[BEGIN]

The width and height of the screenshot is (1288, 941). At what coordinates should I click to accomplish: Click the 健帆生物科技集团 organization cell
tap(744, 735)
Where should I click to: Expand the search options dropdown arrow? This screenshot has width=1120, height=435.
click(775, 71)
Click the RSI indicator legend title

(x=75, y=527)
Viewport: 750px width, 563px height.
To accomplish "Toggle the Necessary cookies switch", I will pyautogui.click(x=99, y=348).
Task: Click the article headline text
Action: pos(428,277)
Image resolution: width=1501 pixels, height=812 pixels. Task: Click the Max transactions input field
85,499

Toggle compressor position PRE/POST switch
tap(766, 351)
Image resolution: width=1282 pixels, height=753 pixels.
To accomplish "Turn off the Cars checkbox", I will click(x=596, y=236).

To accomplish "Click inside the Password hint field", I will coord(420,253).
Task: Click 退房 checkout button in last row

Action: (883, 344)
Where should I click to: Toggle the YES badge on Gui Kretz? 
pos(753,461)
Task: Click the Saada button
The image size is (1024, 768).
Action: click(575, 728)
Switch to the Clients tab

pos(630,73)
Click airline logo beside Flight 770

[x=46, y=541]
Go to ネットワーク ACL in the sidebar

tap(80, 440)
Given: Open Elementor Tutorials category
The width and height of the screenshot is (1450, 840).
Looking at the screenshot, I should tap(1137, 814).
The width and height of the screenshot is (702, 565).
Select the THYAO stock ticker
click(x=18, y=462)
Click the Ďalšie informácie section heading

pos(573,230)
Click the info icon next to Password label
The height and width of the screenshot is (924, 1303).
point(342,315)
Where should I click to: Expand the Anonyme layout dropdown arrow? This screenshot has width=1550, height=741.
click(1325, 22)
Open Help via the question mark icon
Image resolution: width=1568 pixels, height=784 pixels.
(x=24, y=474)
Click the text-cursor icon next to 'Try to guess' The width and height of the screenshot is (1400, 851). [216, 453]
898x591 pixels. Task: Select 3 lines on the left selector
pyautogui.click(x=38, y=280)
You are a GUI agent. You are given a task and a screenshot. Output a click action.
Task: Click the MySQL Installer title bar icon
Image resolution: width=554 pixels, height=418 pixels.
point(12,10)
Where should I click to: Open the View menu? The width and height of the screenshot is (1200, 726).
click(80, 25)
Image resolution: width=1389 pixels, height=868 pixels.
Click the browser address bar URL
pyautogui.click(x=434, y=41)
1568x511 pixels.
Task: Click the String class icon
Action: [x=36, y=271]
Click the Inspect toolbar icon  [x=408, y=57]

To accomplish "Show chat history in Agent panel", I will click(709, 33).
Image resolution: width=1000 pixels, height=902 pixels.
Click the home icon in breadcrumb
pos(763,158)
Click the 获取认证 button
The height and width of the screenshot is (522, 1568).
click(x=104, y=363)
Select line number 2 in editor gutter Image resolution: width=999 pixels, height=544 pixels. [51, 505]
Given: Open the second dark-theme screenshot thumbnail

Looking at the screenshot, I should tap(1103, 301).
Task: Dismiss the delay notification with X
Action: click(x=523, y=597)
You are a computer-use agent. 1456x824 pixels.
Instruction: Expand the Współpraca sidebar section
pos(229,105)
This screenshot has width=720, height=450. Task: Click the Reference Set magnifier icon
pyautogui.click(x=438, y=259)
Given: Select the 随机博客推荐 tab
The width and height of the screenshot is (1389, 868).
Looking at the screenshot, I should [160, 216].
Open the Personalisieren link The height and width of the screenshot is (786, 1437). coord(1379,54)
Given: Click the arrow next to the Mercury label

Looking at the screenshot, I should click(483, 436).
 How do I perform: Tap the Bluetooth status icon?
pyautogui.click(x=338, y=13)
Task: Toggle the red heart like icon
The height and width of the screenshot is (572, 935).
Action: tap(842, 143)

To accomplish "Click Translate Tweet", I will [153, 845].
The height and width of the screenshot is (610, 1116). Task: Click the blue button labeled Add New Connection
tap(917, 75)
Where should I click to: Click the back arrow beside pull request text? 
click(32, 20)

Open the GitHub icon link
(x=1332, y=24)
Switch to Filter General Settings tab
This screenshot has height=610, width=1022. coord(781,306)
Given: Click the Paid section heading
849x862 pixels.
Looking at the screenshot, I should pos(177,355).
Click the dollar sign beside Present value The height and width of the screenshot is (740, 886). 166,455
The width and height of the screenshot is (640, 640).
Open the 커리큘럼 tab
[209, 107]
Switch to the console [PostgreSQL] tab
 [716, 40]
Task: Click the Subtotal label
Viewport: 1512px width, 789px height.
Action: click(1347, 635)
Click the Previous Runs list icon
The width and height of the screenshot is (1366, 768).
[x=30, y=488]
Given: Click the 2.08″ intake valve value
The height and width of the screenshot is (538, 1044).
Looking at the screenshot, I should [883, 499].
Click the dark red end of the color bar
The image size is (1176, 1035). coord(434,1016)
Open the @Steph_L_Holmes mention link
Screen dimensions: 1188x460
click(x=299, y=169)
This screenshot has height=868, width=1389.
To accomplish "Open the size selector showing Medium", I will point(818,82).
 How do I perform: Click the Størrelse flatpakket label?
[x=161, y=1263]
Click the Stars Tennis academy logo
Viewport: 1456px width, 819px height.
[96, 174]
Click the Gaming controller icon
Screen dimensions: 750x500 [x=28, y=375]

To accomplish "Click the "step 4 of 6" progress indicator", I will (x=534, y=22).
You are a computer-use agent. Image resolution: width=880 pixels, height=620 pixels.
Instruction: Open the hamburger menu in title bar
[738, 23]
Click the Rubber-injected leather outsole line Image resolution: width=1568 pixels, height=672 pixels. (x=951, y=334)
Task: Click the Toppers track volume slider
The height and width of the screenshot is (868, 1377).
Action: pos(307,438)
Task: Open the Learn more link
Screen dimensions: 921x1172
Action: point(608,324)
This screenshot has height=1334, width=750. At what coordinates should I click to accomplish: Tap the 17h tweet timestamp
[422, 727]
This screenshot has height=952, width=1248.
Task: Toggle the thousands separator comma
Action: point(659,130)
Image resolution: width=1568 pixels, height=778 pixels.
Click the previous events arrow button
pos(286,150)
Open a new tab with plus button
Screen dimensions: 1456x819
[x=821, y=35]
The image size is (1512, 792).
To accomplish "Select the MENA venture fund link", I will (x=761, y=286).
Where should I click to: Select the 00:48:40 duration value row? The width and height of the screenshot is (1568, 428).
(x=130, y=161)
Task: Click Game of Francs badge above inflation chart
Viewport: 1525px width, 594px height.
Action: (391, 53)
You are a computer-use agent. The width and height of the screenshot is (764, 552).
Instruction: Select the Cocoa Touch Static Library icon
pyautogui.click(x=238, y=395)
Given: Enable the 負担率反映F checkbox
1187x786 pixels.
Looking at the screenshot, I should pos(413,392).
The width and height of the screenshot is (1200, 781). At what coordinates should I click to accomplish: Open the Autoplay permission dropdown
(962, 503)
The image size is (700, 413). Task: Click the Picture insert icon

[END]

Convert the rows from the line containing "The image size is (1512, 792)." through the line containing "Action: (391, 53)", both included, into a two-column CSV with the header instruction,answer. Give each row one line, put each field in double quotes, and replace any line breaks inside a field with spaces.

- **Solution below**
instruction,answer
"The image size is (1512, 792). To accomplish ""Select the MENA venture fund link"",","I will (x=761, y=286)."
"Where should I click to: Select the 00:48:40 duration value row? The width and height of the screenshot is (1568, 428).","(x=130, y=161)"
"Task: Click Game of Francs badge above inflation chart Viewport: 1525px width, 594px height.","Action: (391, 53)"